今日はあいにくの雨ですね・・・
ところで、早春から梅雨時は、生活パターンの変化とストレスで、それまで目立たなかった諸々の体調不良の症状(動悸や緊張、胸のしめつけ感、息苦しさ、冷汗、体の震え、ふらつき、手足のしびれ、脱力感、頻尿、のどの渇き、不眠、頭痛など)が現れやすくなると言われています。
一般内科などで検査を受けても「異常なし」と言われ、それでもご本人さまにとっては体調が悪い状態です😞
概してこれらは自律神経の失調、特に交感神経の緊張によるものです。
漢方では、このような心身の不調を「気」の流れが乱れた状態と見なします。
まさに漢方薬の出番です!!
今日はそのうち「奔豚気(ほんとんき)病」についてお話します。
「奔豚」とは、「子豚がトコトコと胸を駆け回る」すなわち「動悸」を表す言葉です。
英語では running pig syndrome と訳されるようです!
「奔豚気」は激しい動悸を伴って、下腹部から胸部や頭部に向かって何かが付きあがってくる異常感覚のことを指します。

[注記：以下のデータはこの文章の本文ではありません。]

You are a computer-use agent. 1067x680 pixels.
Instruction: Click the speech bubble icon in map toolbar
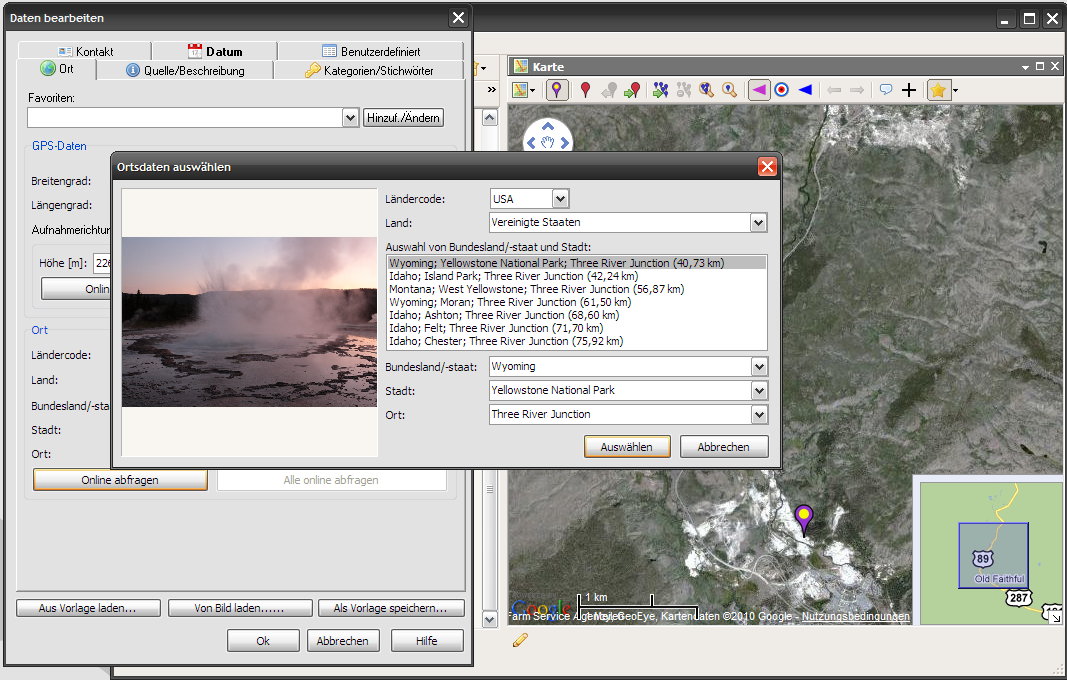tap(885, 90)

この症状は、正常なら上から下へ流れるべき「気」が瞬間的に逆流することによって起こるといわれます。
およそ1800年前の古代中国で著された『金匱要略(きんきようりゃく)』という東洋最古の治療学書の中にもある病態で、そこには「気が下腹部から咽喉へと繰り返して突き上がり、発作時には死ぬのではないかと思うくらい苦しい」と記載されています。
また、治療薬として、苓桂甘棗湯(りょうけいかんそうとう)、奔豚湯(ほんとんとう)、桂枝加桂湯(けいしかけいとう)の3つの処方があげられています。

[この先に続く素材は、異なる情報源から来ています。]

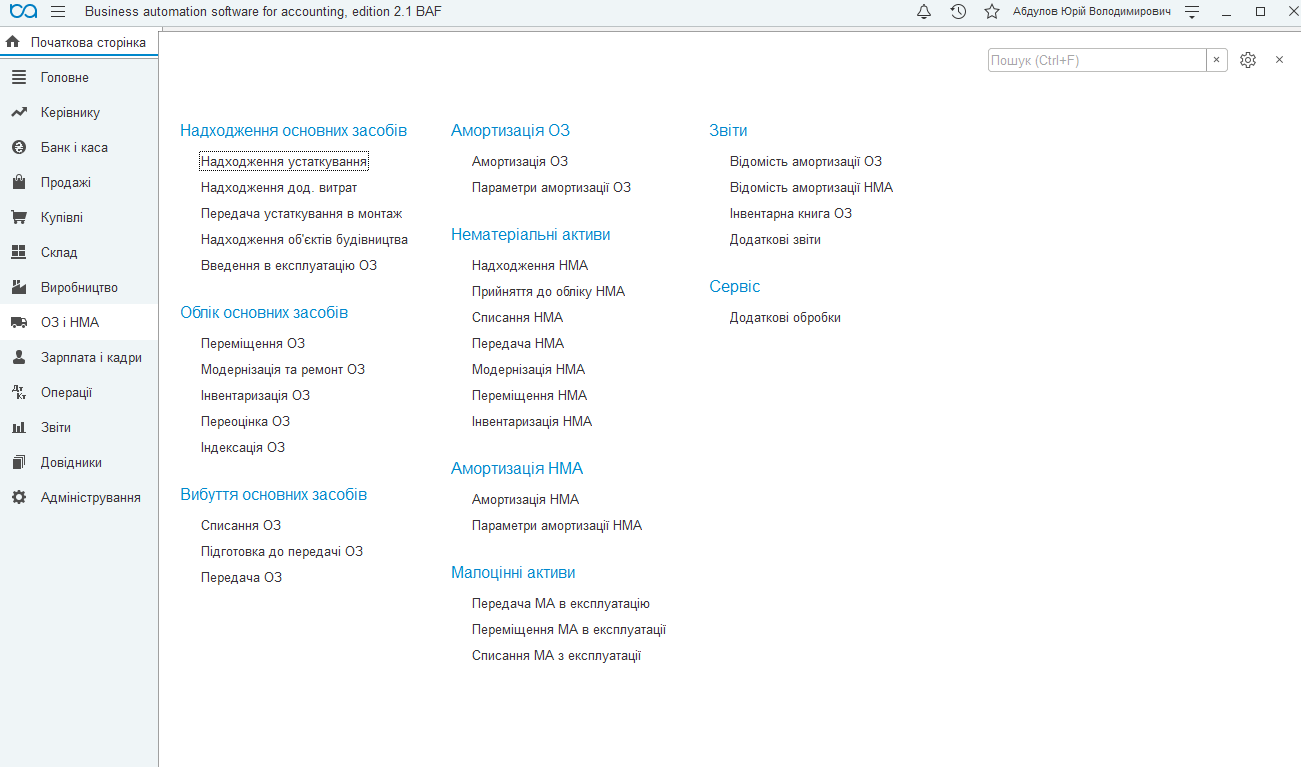Open the history clock icon
Image resolution: width=1301 pixels, height=767 pixels.
coord(958,12)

「奔豚気病」は、いわばストレス社会における現代病の「パニック障害」と言うことができるでしょう。
また、突き上がるような動悸や不安発作がなくても、交感神経が興奮して、胸がそわそわして動悸がする、イライラする、寝付きが悪くて眠りが浅い、音に驚きやすいなどの症状を訴える人がいます。これには、鎮静作用を持つ竜骨(巨大哺乳動物の化石)や牡蛎(ぼれい)(カキの貝殻)という生薬が配剤された処方を考えます。

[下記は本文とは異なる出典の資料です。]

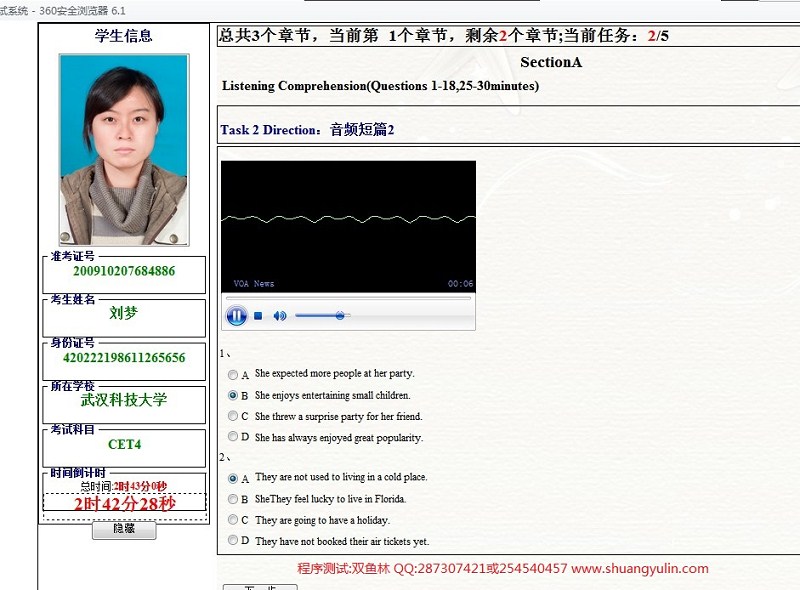Image resolution: width=800 pixels, height=590 pixels.
Task: Click the www.shuangyulin.com website text
Action: coord(640,569)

もちろん他にも気持ちを落ち着けてくれる漢方薬はたくさんあります!
たとえ検査結果で「異常なし」と言われても、おつらい症状は早く治したいですよね♪
ぜひ漢方をご活用なさってください😄
<参考>
奔豚気(類似)病態診断基準(寺澤による)
① 腹部から心下あるいは胸内への突き上げ感 ② 発作性の顔面紅潮
③ 発作性の上熱下寒 ④ 動悸発作 ⑤ 臍上または臍下の悸
⑥ 不安感,焦燥感 ⑦ 発作性の頭痛,咽喉閉塞感,あるいは胸内苦悶感
〔判定〕以上7項目のうち,3項目以上を満たすもの。